【建設業】毎日の朝礼、聞かせる姿勢が評価につながる。斫り(はつり)屋が思う朝礼のコツ


建設現場 朝礼

 

こんな方に読んでほしい

  • 現場で作業を頑張っているのになかなか会社の評価が上がらない
  • 朝礼は緊張して声が小さくなってしまう
  • 現場の指示に振り回されているだけ
  • 従業員に主体性のある職長(職人)になってほしい

 

 

はじめに:朝礼はあなたの評価を左右する大事な仕事の一つ

建設業に携わっていると毎朝行う朝礼

職長として現場に入れば、作業内容や注意事項などの発表がありますよね。

『めんどくさい』『どうせ誰も聞いていない』 と雑な発表していませんか?
その姿勢は意外と周りに見られていて、メリットにもデメリットにもつながります。

職人であり雇用主でもある、斫り屋の私が考える朝礼に対する意識をお話しします。

 

 


私は朝礼発表が苦手でした

何も『誰よりも張り切って声を高らかに発表しよう!』と言うのではありません。

ほんの少しの意識の違いで、現場での作業のしやすさや、周りからの印象が変わることをこの記事で伝えたい。

(どこまで行っても私の独断と偏見の考えです!)どんっ!




何を隠そう、元々、私自身は結構な「緊張しい」でして。

**課題 A:** 下の行のうち、「Expand array item」を含む行から「(x=165, y=101)」を含む行まで(両端を含む)を、空行を除いて1行を1つの文字列とするJSON配列として並べてください。
上の文章とこの後の行は、互いに関係のない別々の資料です。

**データ一覧:**
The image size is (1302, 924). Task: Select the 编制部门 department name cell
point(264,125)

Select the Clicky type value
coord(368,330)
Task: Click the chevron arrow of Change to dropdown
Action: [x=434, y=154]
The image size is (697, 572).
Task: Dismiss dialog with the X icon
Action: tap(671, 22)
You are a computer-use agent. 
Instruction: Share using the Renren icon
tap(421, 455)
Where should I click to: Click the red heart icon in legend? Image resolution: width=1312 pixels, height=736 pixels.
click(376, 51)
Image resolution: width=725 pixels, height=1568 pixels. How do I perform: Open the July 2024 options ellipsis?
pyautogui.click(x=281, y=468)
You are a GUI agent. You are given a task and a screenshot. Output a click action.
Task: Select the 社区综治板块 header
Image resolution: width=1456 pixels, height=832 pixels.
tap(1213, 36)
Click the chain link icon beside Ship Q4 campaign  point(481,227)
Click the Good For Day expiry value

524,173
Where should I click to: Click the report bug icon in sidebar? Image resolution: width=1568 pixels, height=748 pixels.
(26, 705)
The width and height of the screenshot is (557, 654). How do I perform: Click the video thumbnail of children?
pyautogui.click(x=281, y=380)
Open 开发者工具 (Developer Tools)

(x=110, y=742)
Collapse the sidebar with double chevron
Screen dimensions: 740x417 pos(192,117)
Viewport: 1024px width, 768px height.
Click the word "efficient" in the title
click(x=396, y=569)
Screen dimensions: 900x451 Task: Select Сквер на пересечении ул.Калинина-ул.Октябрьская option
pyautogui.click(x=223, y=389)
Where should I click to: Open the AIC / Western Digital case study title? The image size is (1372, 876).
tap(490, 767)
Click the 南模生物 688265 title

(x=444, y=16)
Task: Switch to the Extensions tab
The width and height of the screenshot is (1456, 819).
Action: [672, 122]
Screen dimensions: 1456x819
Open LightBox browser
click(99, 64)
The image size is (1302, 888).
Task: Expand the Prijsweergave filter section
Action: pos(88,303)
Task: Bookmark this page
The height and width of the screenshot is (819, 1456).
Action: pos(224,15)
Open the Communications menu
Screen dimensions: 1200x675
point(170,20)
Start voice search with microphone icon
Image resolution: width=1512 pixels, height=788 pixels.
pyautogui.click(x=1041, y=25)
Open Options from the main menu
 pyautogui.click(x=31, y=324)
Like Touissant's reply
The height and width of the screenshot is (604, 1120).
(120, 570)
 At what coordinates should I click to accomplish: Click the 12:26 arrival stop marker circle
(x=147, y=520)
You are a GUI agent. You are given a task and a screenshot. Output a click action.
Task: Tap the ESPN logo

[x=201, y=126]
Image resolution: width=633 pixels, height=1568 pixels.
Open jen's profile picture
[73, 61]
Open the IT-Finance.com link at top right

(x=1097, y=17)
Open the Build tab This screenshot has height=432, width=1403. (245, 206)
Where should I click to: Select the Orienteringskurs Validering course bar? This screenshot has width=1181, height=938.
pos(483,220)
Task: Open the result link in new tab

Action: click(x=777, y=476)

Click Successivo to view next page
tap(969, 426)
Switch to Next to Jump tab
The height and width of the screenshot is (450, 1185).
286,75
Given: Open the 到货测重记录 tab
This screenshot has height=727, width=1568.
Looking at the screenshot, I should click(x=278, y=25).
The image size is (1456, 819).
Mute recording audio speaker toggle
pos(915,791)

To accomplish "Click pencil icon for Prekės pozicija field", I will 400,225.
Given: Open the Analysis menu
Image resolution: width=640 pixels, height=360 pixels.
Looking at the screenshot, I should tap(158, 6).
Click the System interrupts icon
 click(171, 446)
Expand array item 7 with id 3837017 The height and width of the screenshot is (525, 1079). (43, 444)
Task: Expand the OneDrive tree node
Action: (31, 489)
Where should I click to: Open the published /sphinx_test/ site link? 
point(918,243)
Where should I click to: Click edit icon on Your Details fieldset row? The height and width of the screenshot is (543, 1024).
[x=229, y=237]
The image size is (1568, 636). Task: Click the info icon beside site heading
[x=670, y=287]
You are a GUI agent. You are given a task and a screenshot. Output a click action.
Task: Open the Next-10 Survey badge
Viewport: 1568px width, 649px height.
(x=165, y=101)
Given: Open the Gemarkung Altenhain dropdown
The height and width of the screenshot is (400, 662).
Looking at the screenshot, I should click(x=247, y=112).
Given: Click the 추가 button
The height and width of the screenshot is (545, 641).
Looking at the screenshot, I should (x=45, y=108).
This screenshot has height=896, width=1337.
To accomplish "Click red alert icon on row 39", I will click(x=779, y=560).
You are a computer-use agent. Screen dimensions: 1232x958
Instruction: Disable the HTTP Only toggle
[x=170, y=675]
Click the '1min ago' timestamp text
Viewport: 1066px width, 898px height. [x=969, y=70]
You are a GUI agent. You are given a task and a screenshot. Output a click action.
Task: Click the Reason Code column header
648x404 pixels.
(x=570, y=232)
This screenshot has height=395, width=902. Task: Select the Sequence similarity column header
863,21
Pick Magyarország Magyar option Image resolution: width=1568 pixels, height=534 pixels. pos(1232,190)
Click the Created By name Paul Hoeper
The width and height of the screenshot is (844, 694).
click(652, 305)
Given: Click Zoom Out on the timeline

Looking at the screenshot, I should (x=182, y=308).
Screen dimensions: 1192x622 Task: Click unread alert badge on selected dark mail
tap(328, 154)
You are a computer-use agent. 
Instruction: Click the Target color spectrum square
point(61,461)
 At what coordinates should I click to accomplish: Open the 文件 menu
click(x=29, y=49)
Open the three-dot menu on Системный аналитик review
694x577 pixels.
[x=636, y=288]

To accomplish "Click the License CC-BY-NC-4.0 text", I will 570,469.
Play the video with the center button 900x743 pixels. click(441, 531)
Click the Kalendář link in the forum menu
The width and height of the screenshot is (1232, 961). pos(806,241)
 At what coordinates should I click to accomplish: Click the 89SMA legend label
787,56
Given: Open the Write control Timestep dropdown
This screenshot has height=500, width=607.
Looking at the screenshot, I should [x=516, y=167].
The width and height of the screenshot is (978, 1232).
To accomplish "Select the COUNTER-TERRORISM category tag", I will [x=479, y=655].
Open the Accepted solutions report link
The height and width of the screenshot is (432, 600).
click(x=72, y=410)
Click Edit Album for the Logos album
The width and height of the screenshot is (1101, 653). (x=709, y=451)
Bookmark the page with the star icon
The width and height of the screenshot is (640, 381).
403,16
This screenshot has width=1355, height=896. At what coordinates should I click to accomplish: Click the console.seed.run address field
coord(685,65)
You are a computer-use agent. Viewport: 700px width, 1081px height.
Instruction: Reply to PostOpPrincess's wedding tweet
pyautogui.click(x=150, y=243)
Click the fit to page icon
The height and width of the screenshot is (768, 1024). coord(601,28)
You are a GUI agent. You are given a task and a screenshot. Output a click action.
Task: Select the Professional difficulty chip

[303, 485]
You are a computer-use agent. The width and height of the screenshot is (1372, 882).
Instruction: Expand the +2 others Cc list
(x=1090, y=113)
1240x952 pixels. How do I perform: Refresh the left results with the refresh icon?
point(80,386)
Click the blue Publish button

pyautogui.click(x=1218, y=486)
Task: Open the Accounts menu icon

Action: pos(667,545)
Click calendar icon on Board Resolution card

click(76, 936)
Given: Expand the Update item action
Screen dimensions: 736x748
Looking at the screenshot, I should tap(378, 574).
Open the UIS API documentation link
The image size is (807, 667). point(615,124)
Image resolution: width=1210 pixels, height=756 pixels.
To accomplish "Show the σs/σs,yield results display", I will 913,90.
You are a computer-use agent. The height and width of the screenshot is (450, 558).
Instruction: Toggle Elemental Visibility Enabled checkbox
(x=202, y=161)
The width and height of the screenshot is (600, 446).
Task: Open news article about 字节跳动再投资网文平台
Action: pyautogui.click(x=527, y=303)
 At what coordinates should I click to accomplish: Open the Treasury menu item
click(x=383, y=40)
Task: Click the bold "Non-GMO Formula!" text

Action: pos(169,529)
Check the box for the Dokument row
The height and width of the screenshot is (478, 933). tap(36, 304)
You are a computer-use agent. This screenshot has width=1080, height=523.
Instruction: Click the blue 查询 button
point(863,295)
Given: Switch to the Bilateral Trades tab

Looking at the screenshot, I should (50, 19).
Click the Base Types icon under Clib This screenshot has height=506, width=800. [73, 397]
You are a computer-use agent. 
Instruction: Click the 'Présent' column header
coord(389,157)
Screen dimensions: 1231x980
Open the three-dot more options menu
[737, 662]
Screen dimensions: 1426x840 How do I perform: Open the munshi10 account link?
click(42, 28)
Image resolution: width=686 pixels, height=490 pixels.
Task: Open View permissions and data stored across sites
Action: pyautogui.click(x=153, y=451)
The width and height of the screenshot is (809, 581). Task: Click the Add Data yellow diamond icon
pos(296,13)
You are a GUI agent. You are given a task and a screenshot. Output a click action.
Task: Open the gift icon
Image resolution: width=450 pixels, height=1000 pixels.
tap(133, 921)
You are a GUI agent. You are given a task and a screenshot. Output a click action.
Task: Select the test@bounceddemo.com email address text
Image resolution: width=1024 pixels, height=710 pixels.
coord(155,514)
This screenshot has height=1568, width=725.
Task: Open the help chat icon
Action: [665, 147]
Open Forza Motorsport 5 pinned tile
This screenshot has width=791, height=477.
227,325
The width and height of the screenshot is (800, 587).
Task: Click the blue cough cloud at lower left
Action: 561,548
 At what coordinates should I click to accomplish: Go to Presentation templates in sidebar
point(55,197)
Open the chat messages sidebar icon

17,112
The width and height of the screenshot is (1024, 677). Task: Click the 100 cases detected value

**課題 B:** 建設業の朝礼についての文章を、最後の文に続けて書き進めること。

**正解 A:**
[
  "Expand array item 7 with id 3837017 The height and width of the screenshot is (525, 1079). (43, 444)",
  "Task: Expand the OneDrive tree node",
  "Action: (31, 489)",
  "Where should I click to: Open the published /sphinx_test/ site link? ",
  "point(918,243)",
  "Where should I click to: Click edit icon on Your Details fieldset row? The height and width of the screenshot is (543, 1024).",
  "[x=229, y=237]",
  "The image size is (1568, 636). Task: Click the info icon beside site heading",
  "[x=670, y=287]",
  "You are a GUI agent. You are given a task and a screenshot. Output a click action.",
  "Task: Open the Next-10 Survey badge",
  "Viewport: 1568px width, 649px height.",
  "(x=165, y=101)"
]

**正解 B:**
特にイレギュラーな作業内容を発表する日は、今でも緊張することがあります。笑

 

しかし、朝礼時に周りを見ると、ダラダラとラジオ体操をやっていたり、隣にいても聞こえないような小さな声で、ぼそぼそと話す人も少なくありません。
これは緊張しているだけならまだしも、義務的発表しているだけ伝える意思のない職長も多くいます。


「自分も昔はそうだったな」と思うと同時に、「ああ、もったいないな」と、少しだけ歯がゆい気持ちにもなります。 

なぜなら、そのたった数秒の発表の仕方を少し変えるだけで、周りからの評価、仕事のしやすさが大きく変わってくる可能性があるからです。

今日は、そんな「朝礼の発表」という、誰もが経験するけれど、誰も深く教えてくれないテーマについて少しだけ掘り下げてみたいと思います。

 

 

 



多くの人が気にしない、朝礼の目的や意味

「どうせただの慣例だろ?」「ここの現場朝礼長いんだよな」


暑い朝や寒い朝の長い朝礼、その気持ちもわかります。
ですがそれは非常にもったいない考えです。
毎朝の朝礼には重要な目的があります。



① トラブルを未然に防ぐ「意思統一」の場

今日の作業は誰がどこで何をするのか。それを全員で共有することで、初めて現場は一つのチームとして動けます。

例えば、朝礼で軽量屋さんが「3階B工区で建て込みです」と発表していれば、
「今日、自分が斫りを依頼されているエリアと同じだ」と事前に気づくことができます。


この時点で作業ラップを把握できるとトラブルを未然に防ぐことができ、周囲が見えていると評価に繋がります。

 



② その日の「危険」を共有する、最も重要な「安全確認」の場

「昨日の雨で、あそこの足場が滑りやすくなっている」「今日は強風だから、資材の風散養生を徹底しよう」

その日の天候や現場の状況に応じた「生の危険情報」を共有すること。
これこそが、朝礼の最大の目的です。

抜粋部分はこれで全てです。